----- Source material -----
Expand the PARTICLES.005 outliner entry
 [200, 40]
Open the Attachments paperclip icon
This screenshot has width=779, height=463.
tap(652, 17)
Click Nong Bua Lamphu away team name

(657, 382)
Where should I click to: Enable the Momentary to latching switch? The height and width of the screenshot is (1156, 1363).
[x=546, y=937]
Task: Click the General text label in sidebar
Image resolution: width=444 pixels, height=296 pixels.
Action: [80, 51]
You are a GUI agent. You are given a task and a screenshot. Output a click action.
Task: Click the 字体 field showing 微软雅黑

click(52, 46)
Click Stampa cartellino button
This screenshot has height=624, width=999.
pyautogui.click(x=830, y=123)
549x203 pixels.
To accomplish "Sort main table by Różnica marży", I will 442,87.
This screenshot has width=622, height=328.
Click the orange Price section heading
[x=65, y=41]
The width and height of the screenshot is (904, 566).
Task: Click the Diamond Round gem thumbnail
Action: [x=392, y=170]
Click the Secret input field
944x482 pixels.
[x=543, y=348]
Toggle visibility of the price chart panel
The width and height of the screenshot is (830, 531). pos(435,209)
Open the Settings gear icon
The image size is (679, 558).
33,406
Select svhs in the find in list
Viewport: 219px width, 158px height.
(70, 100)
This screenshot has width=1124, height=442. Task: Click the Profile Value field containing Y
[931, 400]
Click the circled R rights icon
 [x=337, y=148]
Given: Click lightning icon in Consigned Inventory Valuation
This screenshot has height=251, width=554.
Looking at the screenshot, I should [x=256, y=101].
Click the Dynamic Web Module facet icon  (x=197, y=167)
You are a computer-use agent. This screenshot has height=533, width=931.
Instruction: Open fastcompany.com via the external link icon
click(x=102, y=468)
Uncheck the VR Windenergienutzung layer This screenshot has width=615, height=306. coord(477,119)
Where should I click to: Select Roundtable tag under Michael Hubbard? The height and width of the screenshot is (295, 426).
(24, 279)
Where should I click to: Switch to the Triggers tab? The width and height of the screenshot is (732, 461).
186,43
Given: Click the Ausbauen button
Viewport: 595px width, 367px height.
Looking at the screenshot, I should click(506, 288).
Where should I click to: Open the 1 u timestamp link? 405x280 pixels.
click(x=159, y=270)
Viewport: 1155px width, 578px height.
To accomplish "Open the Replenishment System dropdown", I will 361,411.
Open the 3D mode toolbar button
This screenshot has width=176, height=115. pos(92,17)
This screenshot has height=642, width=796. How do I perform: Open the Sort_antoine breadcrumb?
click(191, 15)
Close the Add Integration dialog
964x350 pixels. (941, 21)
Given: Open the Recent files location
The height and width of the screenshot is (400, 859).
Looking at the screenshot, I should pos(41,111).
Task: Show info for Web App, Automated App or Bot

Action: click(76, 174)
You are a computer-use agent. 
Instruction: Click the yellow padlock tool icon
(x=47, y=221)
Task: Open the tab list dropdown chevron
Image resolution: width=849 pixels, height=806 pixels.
-----
- **What you need to do**
Nothing in the records should differ from the original when you retype them.

- **Expected output**
Expand the PARTICLES.005 outliner entry
 [200, 40]
Open the Attachments paperclip icon
This screenshot has width=779, height=463.
tap(652, 17)
Click Nong Bua Lamphu away team name

(657, 382)
Where should I click to: Enable the Momentary to latching switch? The height and width of the screenshot is (1156, 1363).
[x=546, y=937]
Task: Click the General text label in sidebar
Image resolution: width=444 pixels, height=296 pixels.
Action: [80, 51]
You are a GUI agent. You are given a task and a screenshot. Output a click action.
Task: Click the 字体 field showing 微软雅黑

click(52, 46)
Click Stampa cartellino button
This screenshot has height=624, width=999.
pyautogui.click(x=830, y=123)
549x203 pixels.
To accomplish "Sort main table by Różnica marży", I will 442,87.
This screenshot has width=622, height=328.
Click the orange Price section heading
[x=65, y=41]
The width and height of the screenshot is (904, 566).
Task: Click the Diamond Round gem thumbnail
Action: [x=392, y=170]
Click the Secret input field
944x482 pixels.
[x=543, y=348]
Toggle visibility of the price chart panel
The width and height of the screenshot is (830, 531). pos(435,209)
Open the Settings gear icon
The image size is (679, 558).
33,406
Select svhs in the find in list
Viewport: 219px width, 158px height.
(70, 100)
This screenshot has width=1124, height=442. Task: Click the Profile Value field containing Y
[931, 400]
Click the circled R rights icon
 [x=337, y=148]
Given: Click lightning icon in Consigned Inventory Valuation
This screenshot has height=251, width=554.
Looking at the screenshot, I should [x=256, y=101].
Click the Dynamic Web Module facet icon  (x=197, y=167)
You are a computer-use agent. This screenshot has height=533, width=931.
Instruction: Open fastcompany.com via the external link icon
click(x=102, y=468)
Uncheck the VR Windenergienutzung layer This screenshot has width=615, height=306. coord(477,119)
Where should I click to: Select Roundtable tag under Michael Hubbard? The height and width of the screenshot is (295, 426).
(24, 279)
Where should I click to: Switch to the Triggers tab? The width and height of the screenshot is (732, 461).
186,43
Given: Click the Ausbauen button
Viewport: 595px width, 367px height.
Looking at the screenshot, I should click(506, 288).
Where should I click to: Open the 1 u timestamp link? 405x280 pixels.
click(x=159, y=270)
Viewport: 1155px width, 578px height.
To accomplish "Open the Replenishment System dropdown", I will 361,411.
Open the 3D mode toolbar button
This screenshot has width=176, height=115. pos(92,17)
This screenshot has height=642, width=796. How do I perform: Open the Sort_antoine breadcrumb?
click(191, 15)
Close the Add Integration dialog
964x350 pixels. (941, 21)
Given: Open the Recent files location
The height and width of the screenshot is (400, 859).
Looking at the screenshot, I should pos(41,111).
Task: Show info for Web App, Automated App or Bot

Action: click(76, 174)
You are a computer-use agent. 
Instruction: Click the yellow padlock tool icon
(x=47, y=221)
Task: Open the tab list dropdown chevron
Image resolution: width=849 pixels, height=806 pixels.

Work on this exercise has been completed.